The output from the UK’s 24 GW of renewables was 64.4 TWh in 2014, 19.2% of annual UK electricity supply, overtaking that from the UK’s troubled nuclear fleet, at 63.8 TW in 2014. Wind led, at 31.6 TWh, 9.4% of UK electricity, solar supplied 3.9 TWh (1.2%), hydro 5.9 TWh (1.8%) and bioenergy 22.9 TWh (6.8%). And Scottish renewables supplied the equivalent of 49.6% of Scotland’s electricity use, led by on-shore wind.

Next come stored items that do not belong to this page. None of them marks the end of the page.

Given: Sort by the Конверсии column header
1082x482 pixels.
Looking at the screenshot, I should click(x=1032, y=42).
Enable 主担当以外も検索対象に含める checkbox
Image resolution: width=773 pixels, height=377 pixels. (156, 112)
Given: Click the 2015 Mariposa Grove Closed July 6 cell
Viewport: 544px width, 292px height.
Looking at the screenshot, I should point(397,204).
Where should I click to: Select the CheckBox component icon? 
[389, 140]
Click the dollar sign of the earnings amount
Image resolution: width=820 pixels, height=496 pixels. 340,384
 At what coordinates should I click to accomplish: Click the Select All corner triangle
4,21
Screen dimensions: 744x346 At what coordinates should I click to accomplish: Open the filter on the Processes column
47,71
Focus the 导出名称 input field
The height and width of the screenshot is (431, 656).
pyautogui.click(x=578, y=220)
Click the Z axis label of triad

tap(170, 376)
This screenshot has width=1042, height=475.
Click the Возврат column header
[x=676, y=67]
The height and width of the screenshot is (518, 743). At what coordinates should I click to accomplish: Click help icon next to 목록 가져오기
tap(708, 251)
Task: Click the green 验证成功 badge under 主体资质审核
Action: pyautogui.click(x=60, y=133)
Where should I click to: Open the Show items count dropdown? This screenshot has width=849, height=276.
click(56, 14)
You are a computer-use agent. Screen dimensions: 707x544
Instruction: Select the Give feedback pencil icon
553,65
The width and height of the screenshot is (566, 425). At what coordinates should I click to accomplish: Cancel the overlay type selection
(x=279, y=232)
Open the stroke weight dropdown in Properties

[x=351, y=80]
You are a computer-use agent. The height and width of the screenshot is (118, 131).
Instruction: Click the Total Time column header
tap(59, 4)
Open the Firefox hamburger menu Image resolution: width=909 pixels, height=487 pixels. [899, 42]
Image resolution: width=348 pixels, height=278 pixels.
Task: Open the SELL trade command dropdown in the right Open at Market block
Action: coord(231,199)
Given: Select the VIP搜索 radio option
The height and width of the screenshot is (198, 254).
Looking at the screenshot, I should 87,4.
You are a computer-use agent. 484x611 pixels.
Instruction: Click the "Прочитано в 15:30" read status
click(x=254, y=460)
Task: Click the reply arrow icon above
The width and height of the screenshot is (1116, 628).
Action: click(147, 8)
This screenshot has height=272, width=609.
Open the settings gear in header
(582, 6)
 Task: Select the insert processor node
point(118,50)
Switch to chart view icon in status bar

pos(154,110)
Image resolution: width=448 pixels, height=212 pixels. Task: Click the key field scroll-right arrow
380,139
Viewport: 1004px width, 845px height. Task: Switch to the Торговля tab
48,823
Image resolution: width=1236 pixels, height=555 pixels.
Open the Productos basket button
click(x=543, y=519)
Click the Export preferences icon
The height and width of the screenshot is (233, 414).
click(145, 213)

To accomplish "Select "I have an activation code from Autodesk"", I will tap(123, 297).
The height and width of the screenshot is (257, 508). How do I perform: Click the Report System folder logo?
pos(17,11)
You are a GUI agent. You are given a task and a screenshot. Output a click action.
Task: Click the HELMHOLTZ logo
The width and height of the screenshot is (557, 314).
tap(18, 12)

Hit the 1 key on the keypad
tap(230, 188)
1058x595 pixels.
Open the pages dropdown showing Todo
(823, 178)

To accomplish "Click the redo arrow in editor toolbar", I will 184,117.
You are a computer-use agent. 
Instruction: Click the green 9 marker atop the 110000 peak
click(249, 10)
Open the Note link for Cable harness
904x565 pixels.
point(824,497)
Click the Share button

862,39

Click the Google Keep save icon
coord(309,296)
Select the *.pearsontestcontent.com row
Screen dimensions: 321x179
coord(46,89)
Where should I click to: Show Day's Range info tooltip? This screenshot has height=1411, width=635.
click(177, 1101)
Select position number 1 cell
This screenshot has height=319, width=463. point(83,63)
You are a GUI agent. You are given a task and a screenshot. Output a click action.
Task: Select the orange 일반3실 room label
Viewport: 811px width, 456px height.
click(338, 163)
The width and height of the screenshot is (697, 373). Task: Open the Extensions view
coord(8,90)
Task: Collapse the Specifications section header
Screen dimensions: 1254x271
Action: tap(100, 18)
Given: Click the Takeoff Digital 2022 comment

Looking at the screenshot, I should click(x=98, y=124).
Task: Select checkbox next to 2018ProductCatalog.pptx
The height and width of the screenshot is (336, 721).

However there are some post-election uncertainties on the horizon. The Conservative Party manifesto opposed on-shore wind farms, which were said to be ‘unable by themselves to provide the firm capacity a stable energy system requires’. PM David Cameron said ‘we will remove all subsidy for on-shore wind’, and with the Department of Energy and Climate Change (DECC) now Lib Dem-free, we can expect policy changes. Amber Rudd, the new Secretary of State of Energy and Climate Change, has a track record of support for local solar but will no doubt stick with the Tories’ opposition to large solar farms over 5 MW. She has indicated that she will ensure that legislation is introduced next year to end subsidies for onshore wind, while giving local opposition more reign. That was confirmed in the Queen’s Speech.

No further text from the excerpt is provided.